On April 24, 2021, we lost Katherine B. Aaslestad, pioneer in the social and political history of the Napoleonic era, to ovarian cancer. She was a professor of history at West Virginia University and an essential member of the Central European History Society, the German Studies Association, and the Consortium on the Revolutionary Era.
Katherine was born in Pennsylvania, but she considered Louisiana her childhood home. That was where that she learned to appreciate the personal and global consequences of warfare from her paternal grandfather, a Norwegian sea captain who served in the US merchant marine during the Second World War. His life and travels intrigued her and propelled her toward a history major at Mary Washington College (now the University of Mary Washington), where she also began to study modern dance. Only three years later, she was accepted at the Martha Graham School of Contemporary Dance in New York City; she earned a teaching certificate there and then returned to Mary Washington to complete her BA in 1985. While a graduate student at the University of Illinois at Urbana-Champaign, she continued to work as a professional dancer, partly to subsidize her studies.
At Illinois, Katherine studied with both modernists and early modernists. Although she must have been one of the few women interested in the history of warfare, her teachers recognized her promise and today still remember her and her young family fondly. One of the last pieces Katherine wrote was a Perspectives In Memoriam for Paul Schroeder; although grievously ill, she was determined to pay tribute to her beloved mentor.
Completed in 1997 and based on research in Germany, Denmark, and France, Katherine’s dissertation focused on the lived experience of the Napoleonic wars in the crucial port city of Hamburg. Two additional summers of research and much more reading transformed her dissertation into her book, Place and Politics:Local Identity, Civic Culture, and German Nationalism in North Germany during the Revolutionary Era (Brill, 2005), a richly textured study of this “free” imperial city and its male and female inhabitants’ response to the wars. Together with Karen Hagemann, Katherine helped to pioneer the integration of gender studies into Napoleonic history. Throughout her career, as the co-editor of several journal issues and books, as a board member of the Consortium on the Revolutionary Era, and as co-director of the German Studies Association’s War and Violence Network, she promoted new approaches to military history. Able to read Danish and Norwegian, she was also instrumental in connecting Scandinavian, European, and American historians of the period.
At the time of her cancer diagnosis in the spring of 2019, Katherine was engaged in what would have been a career-crowning achievement, a book project titled After the Wars: German Central Europe after Napoleonic Conquest, 1815–1840. Pathbreaking in conception, this book would have treated the long-term memory and consequences of the wars for individual families and localities, as well as for the German Confederation as a whole. After years of collecting materials, including caricatures and popular memorabilia, Katherine was readying herself to write. It is one of the many tragedies surrounding her death that her National Endowment for the Humanities fellowship for 2020–21 came too late for her to complete what would have been a field-changing book about an era so often passed over in the rush to get to the revolutions of 1848.
In 2017, West Virginia University named Katherine a Benedum Distinguished Scholar, but her legacy there was chiefly in the many students to whom she devoted herself wholeheartedly. Those who knew her remember that every conversation with Katherine turned quickly to teaching and mentoring; she advocated ceaselessly for her students, many of whom came from rural and poor backgrounds. We will also remember her for her passionate environmentalism; her dedication to her husband, John Lambertson, and children, Morgan, Alaine, and Rafe; and her joyous, room-brightening smile.

§

Reproduce everything in the memorial tribute from "At Illinois, Katherine" down to "her beloved mentor.". The items here are drawn from an unrelated source.

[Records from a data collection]
§

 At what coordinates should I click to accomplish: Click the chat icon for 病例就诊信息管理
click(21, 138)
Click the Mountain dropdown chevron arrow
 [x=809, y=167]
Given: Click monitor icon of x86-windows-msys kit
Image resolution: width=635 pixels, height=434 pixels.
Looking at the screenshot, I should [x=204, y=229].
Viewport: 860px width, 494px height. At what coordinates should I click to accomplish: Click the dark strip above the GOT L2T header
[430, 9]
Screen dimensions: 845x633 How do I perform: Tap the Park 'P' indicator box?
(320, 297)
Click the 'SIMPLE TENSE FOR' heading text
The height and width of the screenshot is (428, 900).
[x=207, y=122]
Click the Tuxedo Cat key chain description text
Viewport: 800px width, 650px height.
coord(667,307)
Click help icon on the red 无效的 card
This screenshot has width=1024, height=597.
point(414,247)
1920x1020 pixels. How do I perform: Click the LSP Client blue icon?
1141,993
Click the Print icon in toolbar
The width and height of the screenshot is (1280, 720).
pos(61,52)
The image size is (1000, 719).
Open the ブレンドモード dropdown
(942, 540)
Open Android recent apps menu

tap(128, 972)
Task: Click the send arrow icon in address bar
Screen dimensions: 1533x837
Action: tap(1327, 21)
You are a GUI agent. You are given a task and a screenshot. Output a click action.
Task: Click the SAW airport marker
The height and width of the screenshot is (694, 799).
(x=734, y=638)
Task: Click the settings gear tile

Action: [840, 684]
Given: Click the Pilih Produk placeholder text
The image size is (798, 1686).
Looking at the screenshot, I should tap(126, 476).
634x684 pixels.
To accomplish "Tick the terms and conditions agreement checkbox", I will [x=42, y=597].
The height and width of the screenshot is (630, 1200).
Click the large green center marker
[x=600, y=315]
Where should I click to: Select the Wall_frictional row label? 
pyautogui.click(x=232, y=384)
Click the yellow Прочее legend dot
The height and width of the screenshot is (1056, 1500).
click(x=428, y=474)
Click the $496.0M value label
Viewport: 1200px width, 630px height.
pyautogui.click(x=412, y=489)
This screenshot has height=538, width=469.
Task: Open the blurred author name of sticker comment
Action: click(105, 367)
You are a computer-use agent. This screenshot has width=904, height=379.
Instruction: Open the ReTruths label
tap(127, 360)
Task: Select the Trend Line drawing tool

§

* [OUTPUT FOR THIS TASK]
At Illinois, Katherine studied with both modernists and early modernists. Although she must have been one of the few women interested in the history of warfare, her teachers recognized her promise and today still remember her and her young family fondly. One of the last pieces Katherine wrote was a Perspectives In Memoriam for Paul Schroeder; although grievously ill, she was determined to pay tribute to her beloved mentor.